Charity organisation in Scotland

The National Trust for Scotland Foundation USA describes itself as a charity that "encourages Americans to participate in the care of the cultural and natural treasures protected by The National Trust for Scotland, ensuring that the heritage shared by Scots and Americans is safeguarded for current and future generations."

== History ==

The foundation was established in 2000 and is an independent sister organization of the National Trust for Scotland, supporting its activities while raising awareness of the shared heritage between Scotland and the United States.
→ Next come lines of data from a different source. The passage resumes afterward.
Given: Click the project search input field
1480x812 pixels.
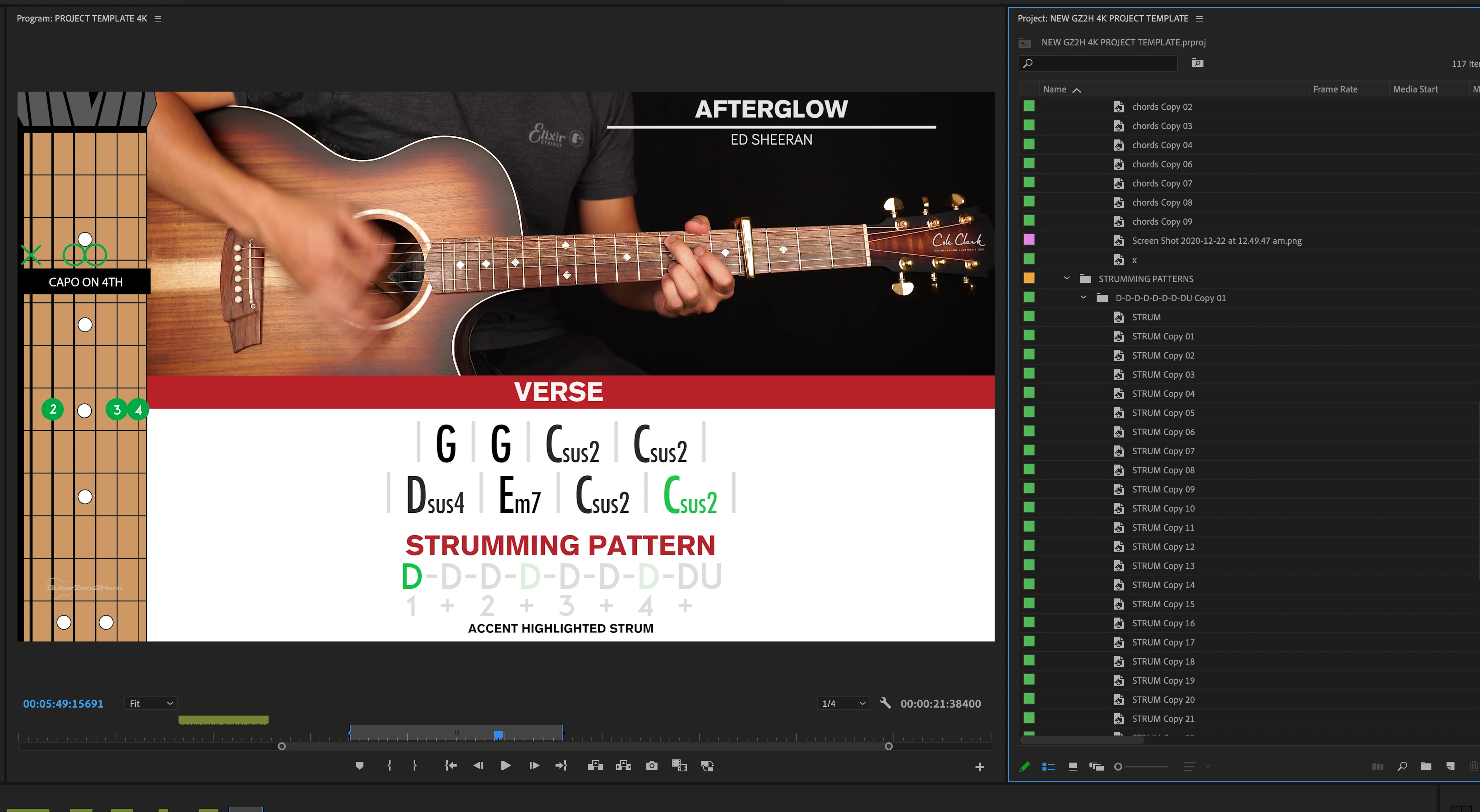Looking at the screenshot, I should [x=1103, y=63].
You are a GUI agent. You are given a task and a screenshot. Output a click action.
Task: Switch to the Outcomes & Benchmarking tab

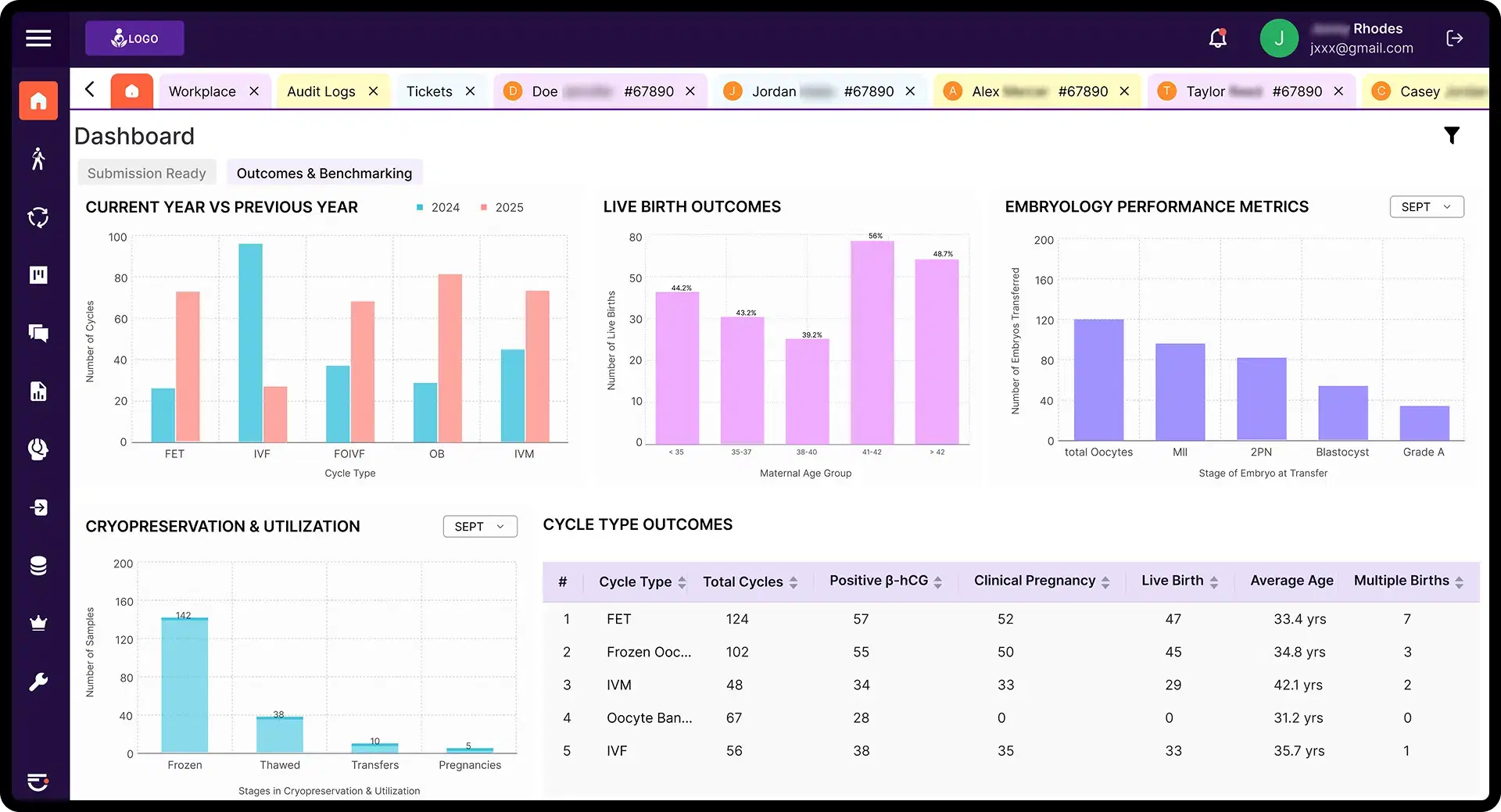click(324, 173)
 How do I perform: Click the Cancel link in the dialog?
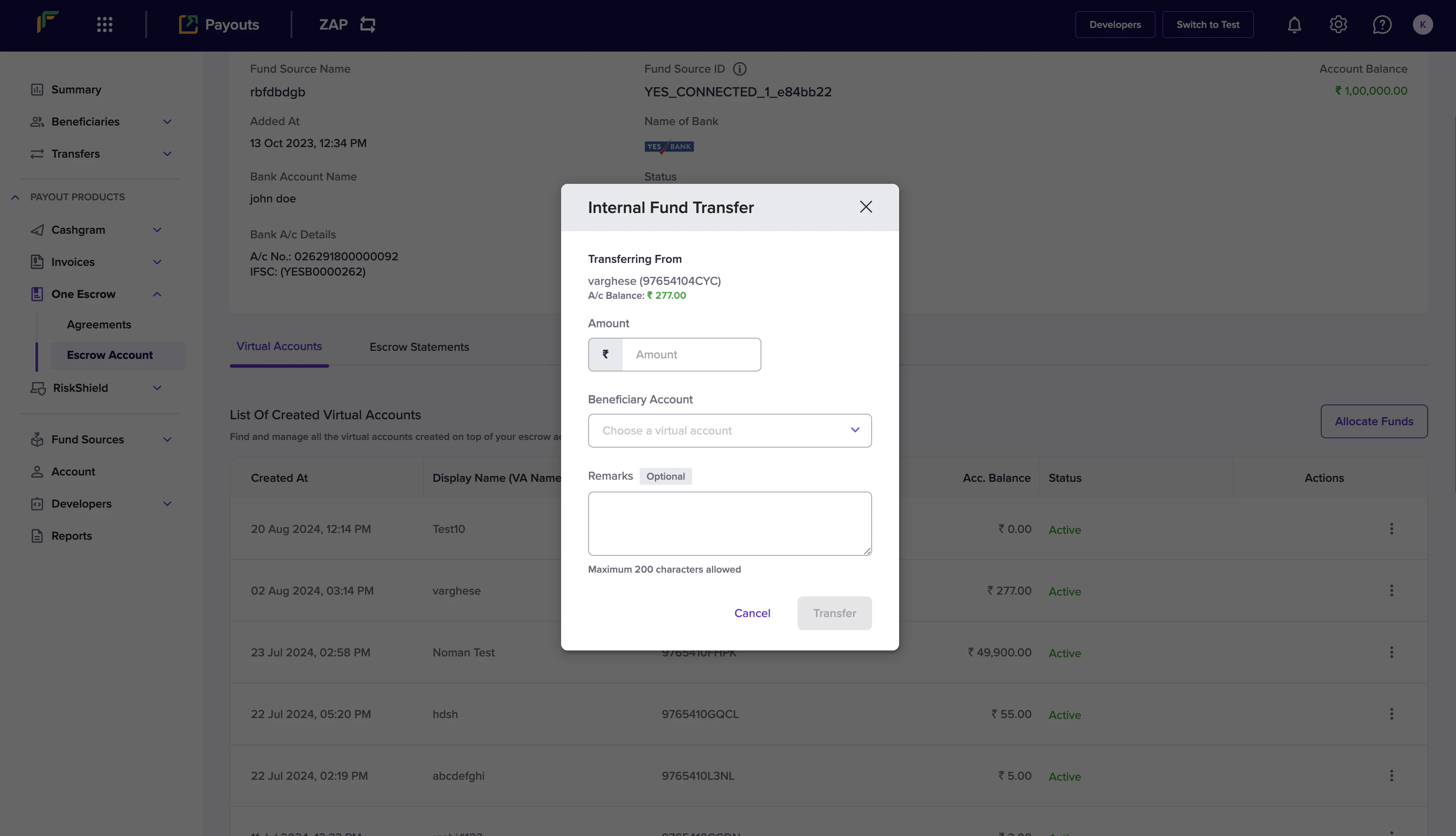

As of 2013, the foundation has 3 full-time staff members, and the current chairman of the board is Helen Sayles. The National Trust for Scotland Foundation USA, Inc. was incorporated as a not-for-profit 501(c)(3) corporation under the laws of the Commonwealth of Massachusetts on March 30, 2000. It is a publicly supported charity governed by a board of trustees.

The National Trust for Scotland Foundation USA has granted more than $6.7 million to support the work of the National Trust for Scotland since 2000. The National Trust for Scotland owns and manages around 130 properties and 180,000 acres (730 km2) of land, including castles, ancient small dwellings, historic sites, gardens, and remote rural areas.

==Membership==

Annual membership of the Trust starts at $50 per annum, and allows free admission to over 129 properties owned by the National Trust for Scotland, as well as providing free entry to sister National Trust Organizations in the rest of the United Kingdom and Australia. The organization's magazine, Scotland in Trust, is published three times a year and is available to members. The Trust has an independent sister organization in Canada, The Canadian Trust for Scotland Foundation.